__THE PROBLEM__
Produce an exact copy of the data below.

__DATASET EXTRACT__
-*-

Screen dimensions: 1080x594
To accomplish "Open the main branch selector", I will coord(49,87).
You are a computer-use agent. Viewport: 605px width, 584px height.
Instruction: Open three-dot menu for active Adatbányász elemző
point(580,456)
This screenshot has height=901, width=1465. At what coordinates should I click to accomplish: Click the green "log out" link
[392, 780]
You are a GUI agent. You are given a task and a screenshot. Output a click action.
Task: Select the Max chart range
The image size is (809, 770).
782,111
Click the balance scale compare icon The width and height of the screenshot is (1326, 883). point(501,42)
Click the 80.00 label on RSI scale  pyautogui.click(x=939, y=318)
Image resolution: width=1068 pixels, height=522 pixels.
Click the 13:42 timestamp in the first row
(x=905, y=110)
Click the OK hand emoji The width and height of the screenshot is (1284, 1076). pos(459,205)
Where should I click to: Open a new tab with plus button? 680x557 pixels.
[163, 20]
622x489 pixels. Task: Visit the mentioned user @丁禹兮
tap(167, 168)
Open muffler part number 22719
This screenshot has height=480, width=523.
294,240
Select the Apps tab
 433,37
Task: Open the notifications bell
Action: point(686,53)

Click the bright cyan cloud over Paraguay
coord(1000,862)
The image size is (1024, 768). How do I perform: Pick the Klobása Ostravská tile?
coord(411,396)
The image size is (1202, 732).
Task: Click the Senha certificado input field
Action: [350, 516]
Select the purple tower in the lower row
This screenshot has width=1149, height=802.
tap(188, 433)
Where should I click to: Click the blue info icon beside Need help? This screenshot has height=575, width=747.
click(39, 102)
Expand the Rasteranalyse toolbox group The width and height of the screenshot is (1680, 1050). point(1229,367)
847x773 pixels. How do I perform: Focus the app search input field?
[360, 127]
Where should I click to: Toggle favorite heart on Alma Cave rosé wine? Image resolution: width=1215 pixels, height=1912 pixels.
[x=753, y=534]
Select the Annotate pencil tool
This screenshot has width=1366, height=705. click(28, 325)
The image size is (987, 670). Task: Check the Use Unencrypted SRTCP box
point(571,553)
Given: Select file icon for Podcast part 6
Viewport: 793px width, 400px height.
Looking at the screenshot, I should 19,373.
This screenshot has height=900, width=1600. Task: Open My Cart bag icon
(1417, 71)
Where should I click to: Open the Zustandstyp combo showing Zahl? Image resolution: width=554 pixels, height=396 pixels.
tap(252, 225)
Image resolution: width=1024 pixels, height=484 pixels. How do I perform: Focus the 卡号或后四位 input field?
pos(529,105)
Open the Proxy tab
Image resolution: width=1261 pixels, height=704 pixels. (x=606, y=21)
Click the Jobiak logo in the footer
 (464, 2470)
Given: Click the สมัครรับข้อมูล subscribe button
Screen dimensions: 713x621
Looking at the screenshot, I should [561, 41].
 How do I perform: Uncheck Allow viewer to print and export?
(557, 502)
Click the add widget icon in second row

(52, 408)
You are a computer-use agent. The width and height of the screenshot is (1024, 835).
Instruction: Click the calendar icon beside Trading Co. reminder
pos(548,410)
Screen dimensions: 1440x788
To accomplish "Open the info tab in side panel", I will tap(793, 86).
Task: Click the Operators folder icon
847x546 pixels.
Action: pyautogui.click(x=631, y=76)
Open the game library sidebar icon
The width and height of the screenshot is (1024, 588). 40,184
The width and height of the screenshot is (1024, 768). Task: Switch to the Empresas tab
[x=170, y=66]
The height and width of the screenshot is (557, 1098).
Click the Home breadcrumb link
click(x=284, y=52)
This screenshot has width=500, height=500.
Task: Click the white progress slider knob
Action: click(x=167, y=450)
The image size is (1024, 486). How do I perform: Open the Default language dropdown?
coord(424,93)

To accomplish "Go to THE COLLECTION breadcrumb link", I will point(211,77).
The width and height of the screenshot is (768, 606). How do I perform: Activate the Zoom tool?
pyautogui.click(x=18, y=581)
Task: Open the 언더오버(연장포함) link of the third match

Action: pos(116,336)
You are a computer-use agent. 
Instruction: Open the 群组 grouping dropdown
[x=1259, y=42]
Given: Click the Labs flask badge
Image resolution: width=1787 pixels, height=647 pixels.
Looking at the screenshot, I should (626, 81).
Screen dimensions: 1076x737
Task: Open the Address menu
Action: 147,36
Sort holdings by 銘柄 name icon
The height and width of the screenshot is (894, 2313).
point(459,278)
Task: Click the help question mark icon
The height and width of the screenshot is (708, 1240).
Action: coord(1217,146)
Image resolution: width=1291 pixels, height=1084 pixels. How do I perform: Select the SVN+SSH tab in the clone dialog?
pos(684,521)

-*-

__YOUR RESPONSE__
Screen dimensions: 1080x594
To accomplish "Open the main branch selector", I will coord(49,87).
You are a computer-use agent. Viewport: 605px width, 584px height.
Instruction: Open three-dot menu for active Adatbányász elemző
point(580,456)
This screenshot has height=901, width=1465. At what coordinates should I click to accomplish: Click the green "log out" link
[392, 780]
You are a GUI agent. You are given a task and a screenshot. Output a click action.
Task: Select the Max chart range
The image size is (809, 770).
782,111
Click the balance scale compare icon The width and height of the screenshot is (1326, 883). point(501,42)
Click the 80.00 label on RSI scale  pyautogui.click(x=939, y=318)
Image resolution: width=1068 pixels, height=522 pixels.
Click the 13:42 timestamp in the first row
(x=905, y=110)
Click the OK hand emoji The width and height of the screenshot is (1284, 1076). pos(459,205)
Where should I click to: Open a new tab with plus button? 680x557 pixels.
[163, 20]
622x489 pixels. Task: Visit the mentioned user @丁禹兮
tap(167, 168)
Open muffler part number 22719
This screenshot has height=480, width=523.
294,240
Select the Apps tab
 433,37
Task: Open the notifications bell
Action: point(686,53)

Click the bright cyan cloud over Paraguay
coord(1000,862)
The image size is (1024, 768). How do I perform: Pick the Klobása Ostravská tile?
coord(411,396)
The image size is (1202, 732).
Task: Click the Senha certificado input field
Action: [350, 516]
Select the purple tower in the lower row
This screenshot has width=1149, height=802.
tap(188, 433)
Where should I click to: Click the blue info icon beside Need help? This screenshot has height=575, width=747.
click(39, 102)
Expand the Rasteranalyse toolbox group The width and height of the screenshot is (1680, 1050). point(1229,367)
847x773 pixels. How do I perform: Focus the app search input field?
[360, 127]
Where should I click to: Toggle favorite heart on Alma Cave rosé wine? Image resolution: width=1215 pixels, height=1912 pixels.
[x=753, y=534]
Select the Annotate pencil tool
This screenshot has width=1366, height=705. click(28, 325)
The image size is (987, 670). Task: Check the Use Unencrypted SRTCP box
point(571,553)
Given: Select file icon for Podcast part 6
Viewport: 793px width, 400px height.
Looking at the screenshot, I should 19,373.
This screenshot has height=900, width=1600. Task: Open My Cart bag icon
(1417, 71)
Where should I click to: Open the Zustandstyp combo showing Zahl? Image resolution: width=554 pixels, height=396 pixels.
tap(252, 225)
Image resolution: width=1024 pixels, height=484 pixels. How do I perform: Focus the 卡号或后四位 input field?
pos(529,105)
Open the Proxy tab
Image resolution: width=1261 pixels, height=704 pixels. (x=606, y=21)
Click the Jobiak logo in the footer
 (464, 2470)
Given: Click the สมัครรับข้อมูล subscribe button
Screen dimensions: 713x621
Looking at the screenshot, I should [561, 41].
 How do I perform: Uncheck Allow viewer to print and export?
(557, 502)
Click the add widget icon in second row

(52, 408)
You are a computer-use agent. The width and height of the screenshot is (1024, 835).
Instruction: Click the calendar icon beside Trading Co. reminder
pos(548,410)
Screen dimensions: 1440x788
To accomplish "Open the info tab in side panel", I will tap(793, 86).
Task: Click the Operators folder icon
847x546 pixels.
Action: pyautogui.click(x=631, y=76)
Open the game library sidebar icon
The width and height of the screenshot is (1024, 588). 40,184
The width and height of the screenshot is (1024, 768). Task: Switch to the Empresas tab
[x=170, y=66]
The height and width of the screenshot is (557, 1098).
Click the Home breadcrumb link
click(x=284, y=52)
This screenshot has width=500, height=500.
Task: Click the white progress slider knob
Action: click(x=167, y=450)
The image size is (1024, 486). How do I perform: Open the Default language dropdown?
coord(424,93)

To accomplish "Go to THE COLLECTION breadcrumb link", I will point(211,77).
The width and height of the screenshot is (768, 606). How do I perform: Activate the Zoom tool?
pyautogui.click(x=18, y=581)
Task: Open the 언더오버(연장포함) link of the third match

Action: pos(116,336)
You are a computer-use agent. 
Instruction: Open the 群组 grouping dropdown
[x=1259, y=42]
Given: Click the Labs flask badge
Image resolution: width=1787 pixels, height=647 pixels.
Looking at the screenshot, I should (626, 81).
Screen dimensions: 1076x737
Task: Open the Address menu
Action: 147,36
Sort holdings by 銘柄 name icon
The height and width of the screenshot is (894, 2313).
point(459,278)
Task: Click the help question mark icon
The height and width of the screenshot is (708, 1240).
Action: coord(1217,146)
Image resolution: width=1291 pixels, height=1084 pixels. How do I perform: Select the SVN+SSH tab in the clone dialog?
pos(684,521)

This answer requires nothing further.